Span Metrics Cardinality Limiting

Span metrics can generate extremely high cardinality when dynamic values—such as UUIDs or timestamps—are used in label fields like span_name. This can result in:

  • Excessive time series creation and broken APM experiance
  • Significantly higher data volume being sent (eats units quota)
  • Performance degradation

To mitigate this, Coralogix adopts a mechanism similar to the OpenTelemetry Metrics SDK cardinality limits. This feature introduces an automatic, configurable cardinality control mechanism within the spanmetrics pipeline of the OpenTelemetry Collector.

Coralogix will detect and expose when services exceed their cardinality limits, ensuring users have visibility into dropped series and can take corrective action early. This includes both backend detection. In future versions we will add frontend UI representation.

How it works

Per-service-per-metric cardinality limit

  • A threshold (e.g., 100,000) is applied per service per metric.

    • For example, calls_total{service="order-service"} will have a 100,000 series cap.
  • This ensures high-cardinality services do not impact others globally.

Overflow redirection with a fallback label

  • Once the time series limit is reached, new unique combinations of labels are no longer tracked individually.
  • Instead, the corresponding spans are aggregated into a fallback series that includes the special label:

    otel_metric_overflow="true"
    
  • Example: Cardinality limit of 3, with 5 time series sent (each with 50 spans)

    calls_total{service_name="A", span_name="uuid1"} 
    calls_total{service_name="A", span_name="uuid2"} 
    calls_total{service_name="A", span_name="uuid3"} 
    calls_total{service_name="A", otel_metric_overflow="true"} 
    
    • The first 3 series are preserved.
    • The remaining 100 spans are collapsed into a single time series tagged with otel_metric_overflow="true".

Configuration options

Collector configuration (for all environments)

You can manually add the cardinality limit protection in the OpenTelemetry Collector:

spanmetrics:
  aggregation_cardinality_limit: 100000

K8s - Helm configuration (values.yaml)

The following preset is provided by default:

spanMetrics:
  aggregationCardinalityLimit: 100000

To disable it (or change) set value to 0:

spanmetrics:
  aggregation_cardinality_limit: 0

Retention scope

  • Tracked time series are stored in-memory only and are cleared when the OpenTelemetry Collector or sending pod restarts—no persistent state is maintained.
  • If a service stops sending data for 5 minutes, its cache is reset automatically.
  • If the service is redeployed without stopping data flow, the cache persists; to reset it, either restart the collector or allow the service to idle for 5 minutes.

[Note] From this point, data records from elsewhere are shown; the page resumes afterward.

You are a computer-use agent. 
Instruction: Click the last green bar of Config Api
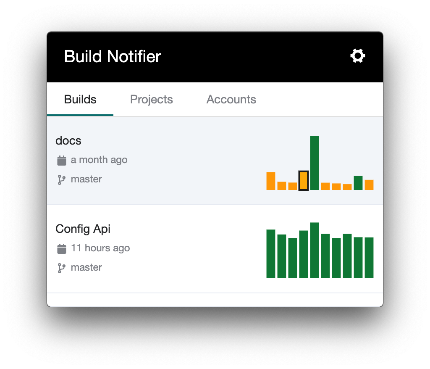[369, 258]
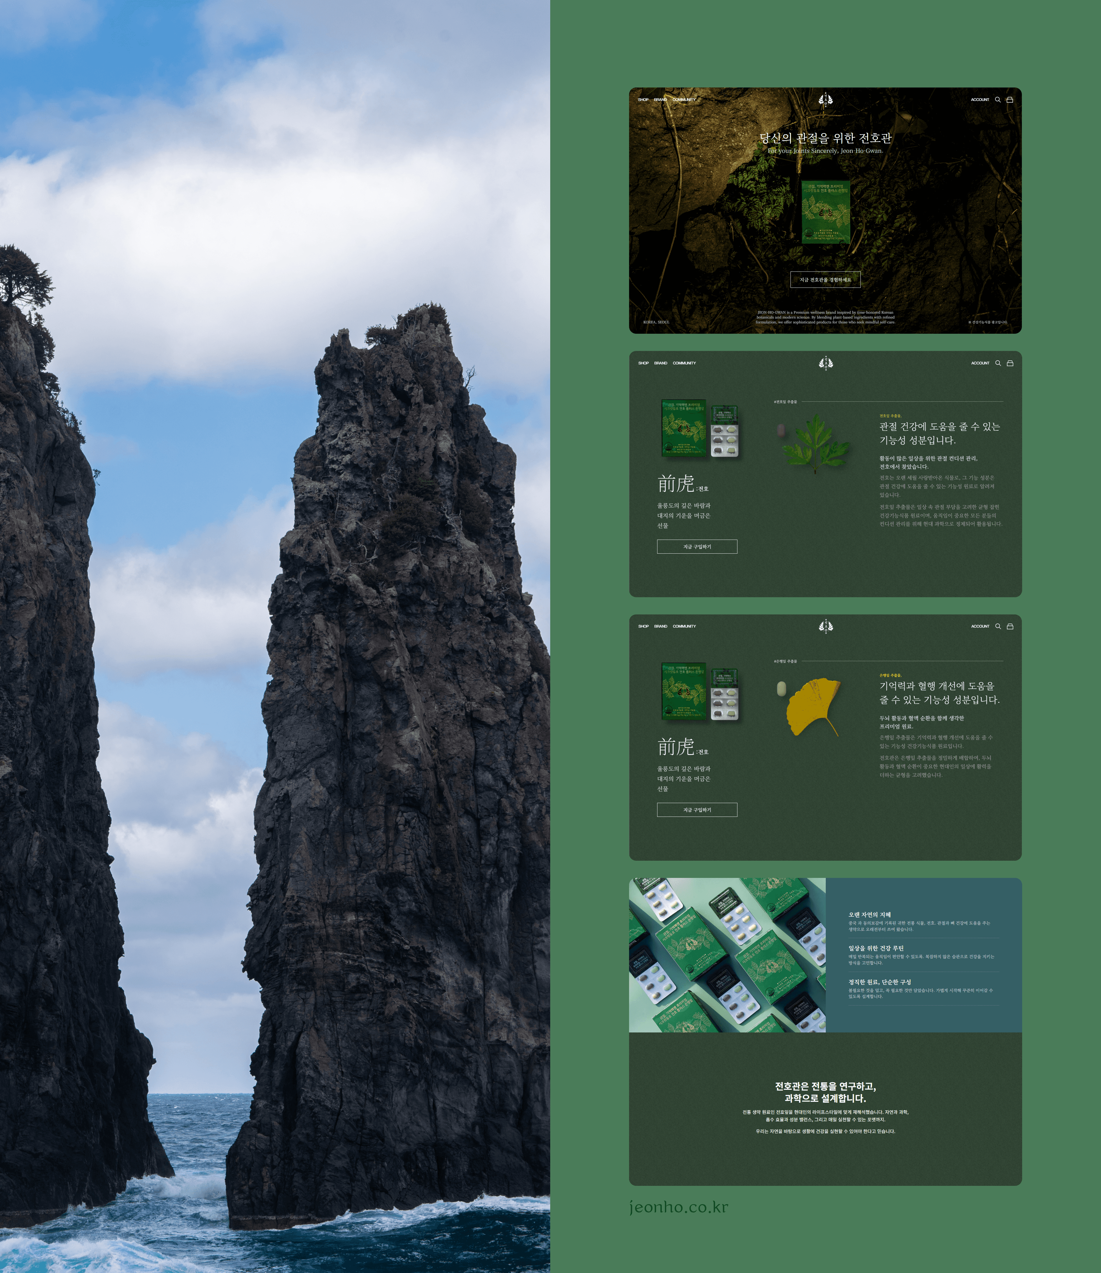
Task: Click the green product box on the hero banner
Action: pyautogui.click(x=826, y=212)
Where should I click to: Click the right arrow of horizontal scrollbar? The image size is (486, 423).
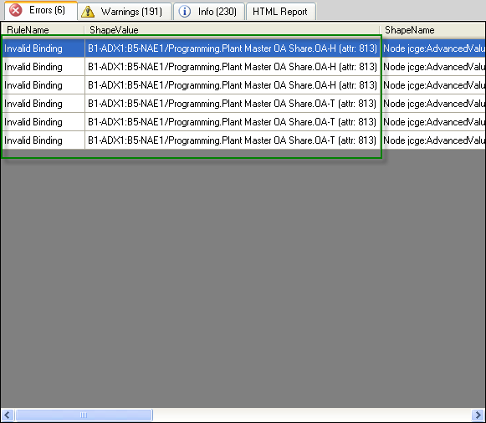pyautogui.click(x=478, y=415)
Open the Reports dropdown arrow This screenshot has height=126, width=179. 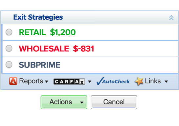tap(47, 81)
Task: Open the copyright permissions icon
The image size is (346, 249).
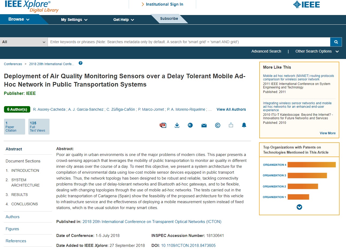Action: point(218,125)
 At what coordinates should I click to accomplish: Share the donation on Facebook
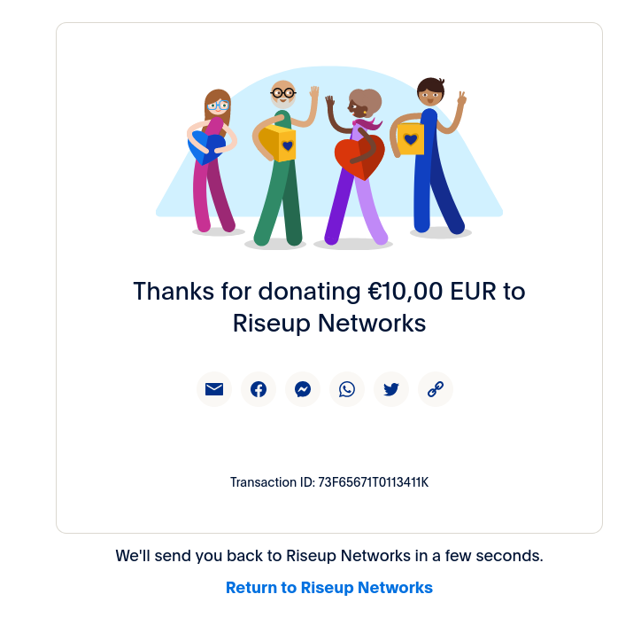point(259,389)
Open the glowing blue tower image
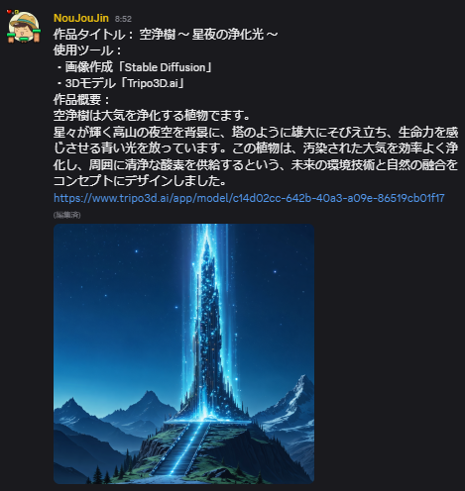This screenshot has height=491, width=465. click(x=183, y=353)
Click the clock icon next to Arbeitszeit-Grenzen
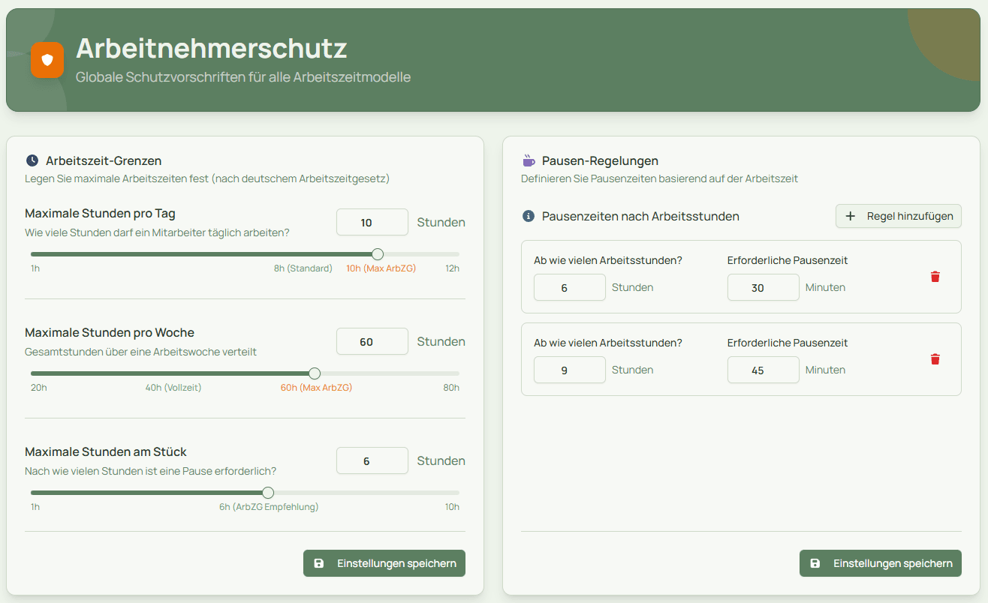 click(32, 160)
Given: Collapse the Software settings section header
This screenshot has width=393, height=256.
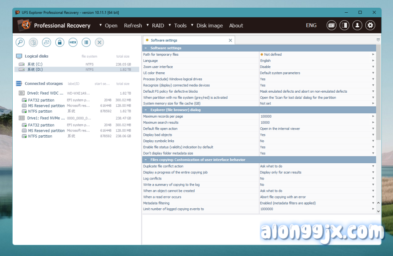Looking at the screenshot, I should pyautogui.click(x=145, y=48).
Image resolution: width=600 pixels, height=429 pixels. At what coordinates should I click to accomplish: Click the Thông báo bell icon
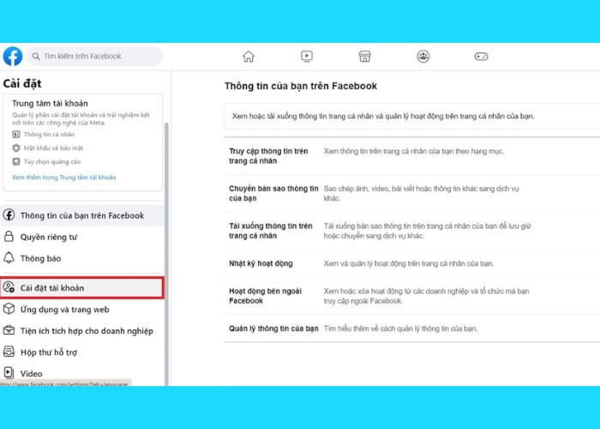tap(9, 258)
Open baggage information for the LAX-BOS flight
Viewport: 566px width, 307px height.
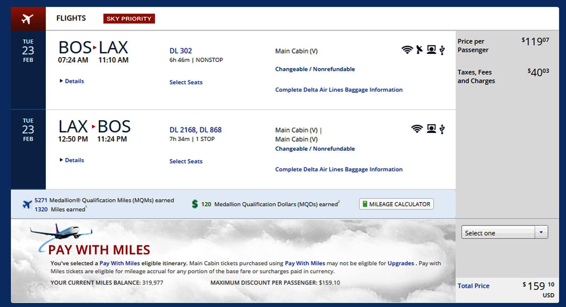tap(339, 169)
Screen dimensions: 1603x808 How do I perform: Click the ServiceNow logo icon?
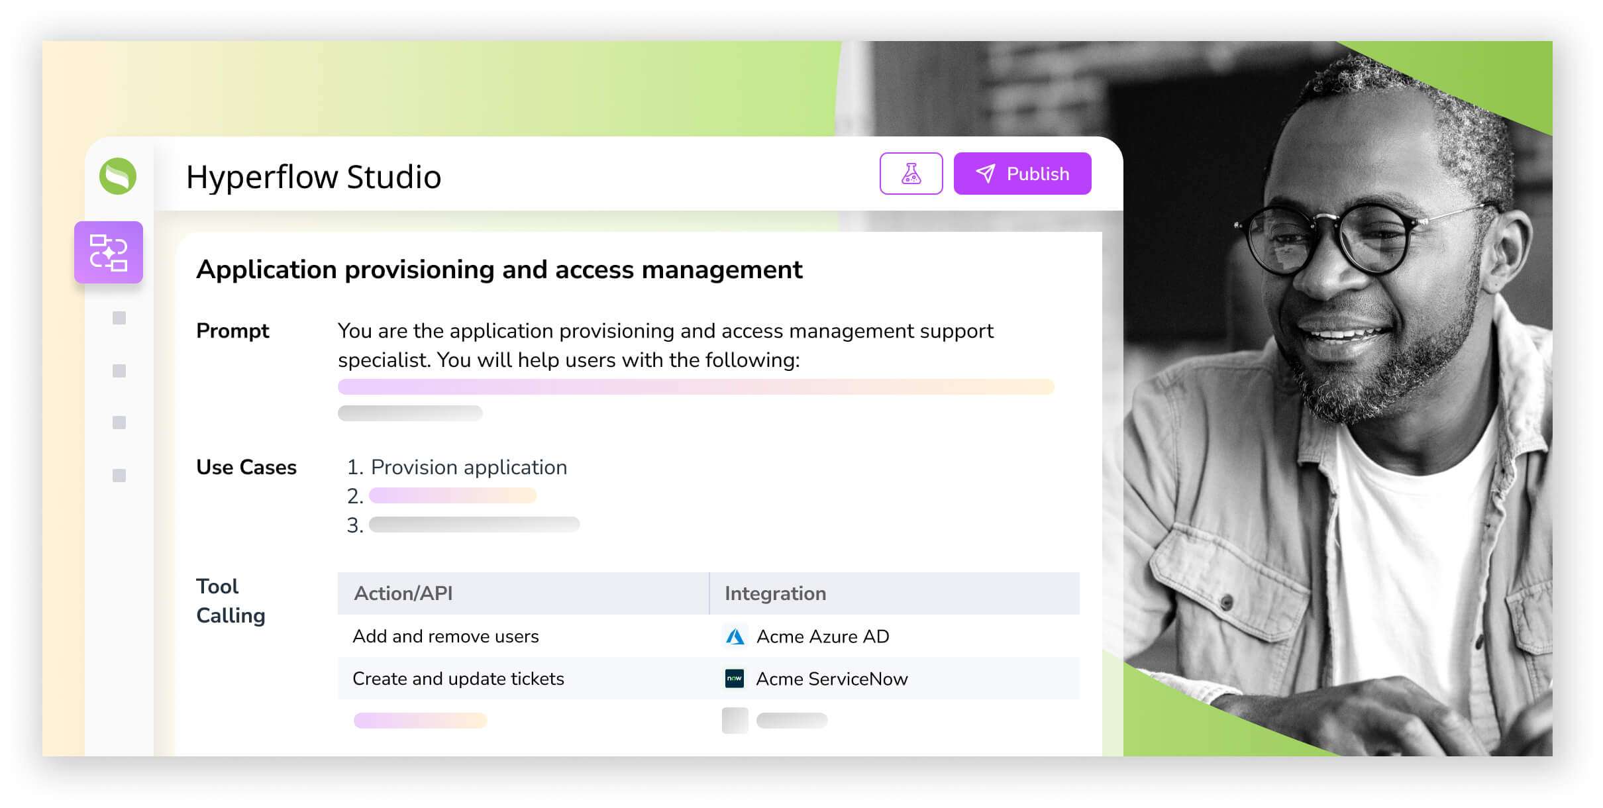point(735,679)
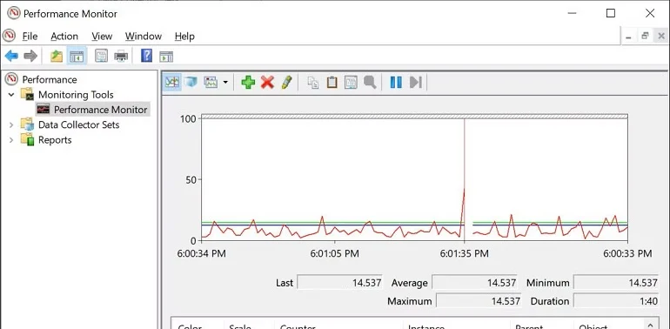Open the Change graph type dropdown arrow
The width and height of the screenshot is (670, 329).
(x=225, y=83)
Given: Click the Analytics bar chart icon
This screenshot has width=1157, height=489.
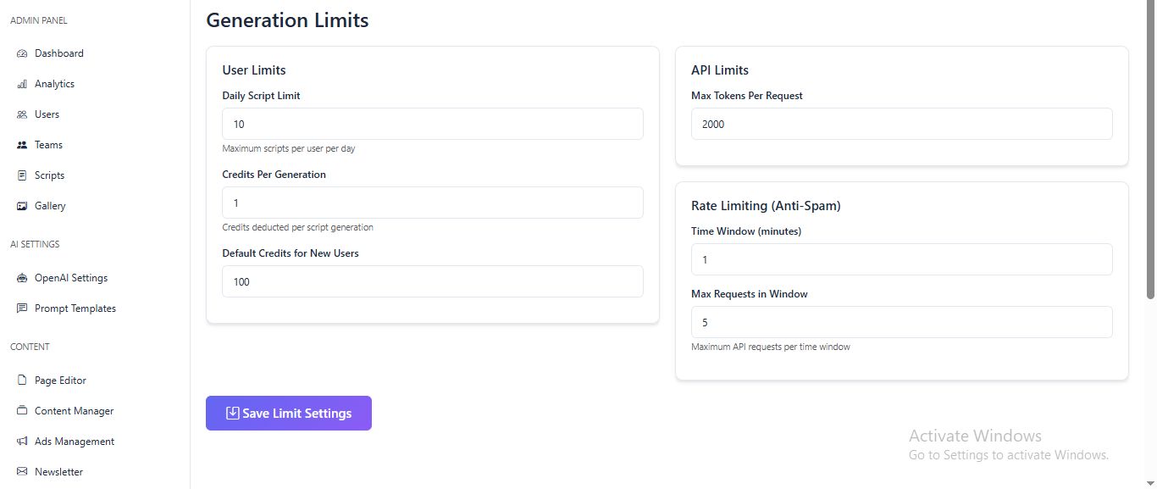Looking at the screenshot, I should 22,84.
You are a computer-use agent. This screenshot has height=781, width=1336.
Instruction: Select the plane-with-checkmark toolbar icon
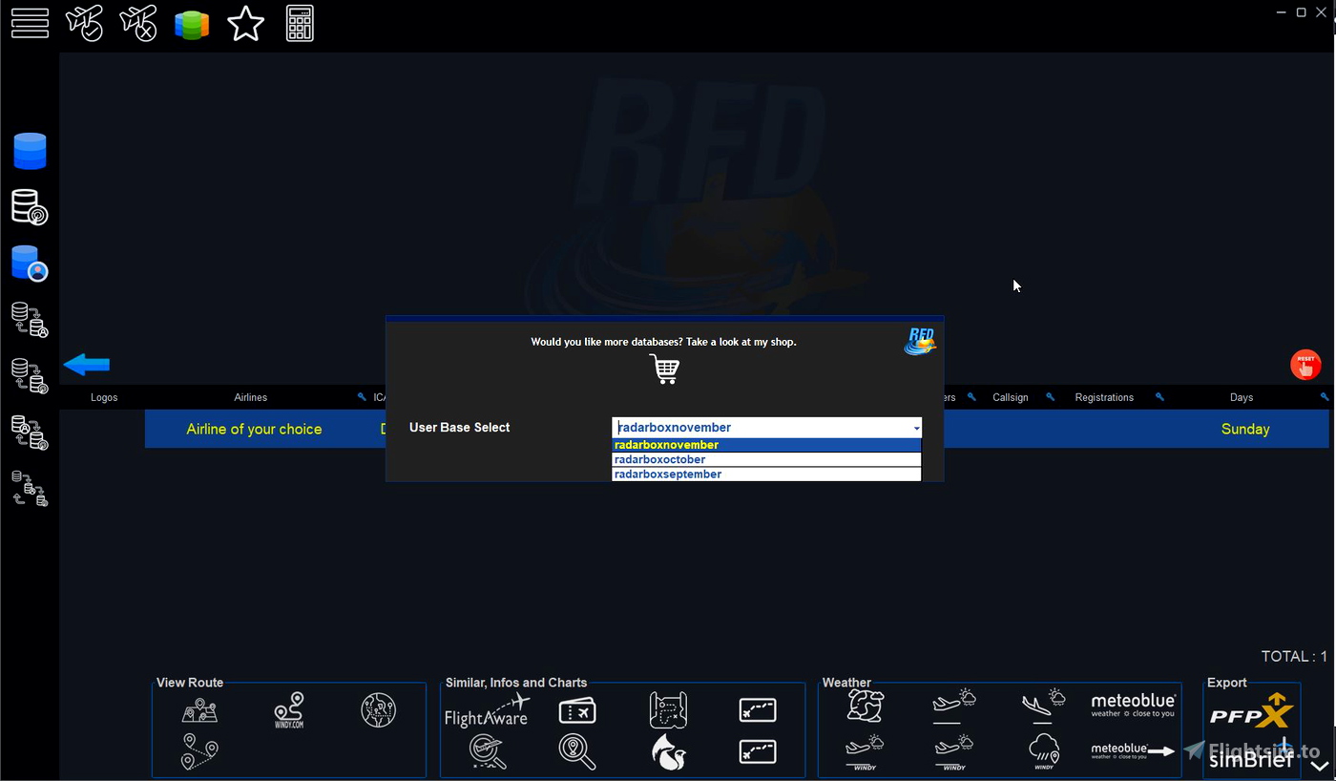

Best practices for alerting

  • Set up alerts based on the presence of the label otel_metric_overflow="true".
  • This allows early detection of cardinality issues—as soon as overflow begins, even if only a single value is dropped.

Example PromQL expression:

sum by (service_name) (duration_ms_bucket{otel_metric_overflow="true"}) > 0

This expression:

  • Groups metrics by service_name.
  • Triggers the alert if overflowed time series exists.
  • Useful for early warning before overflow volume becomes significant.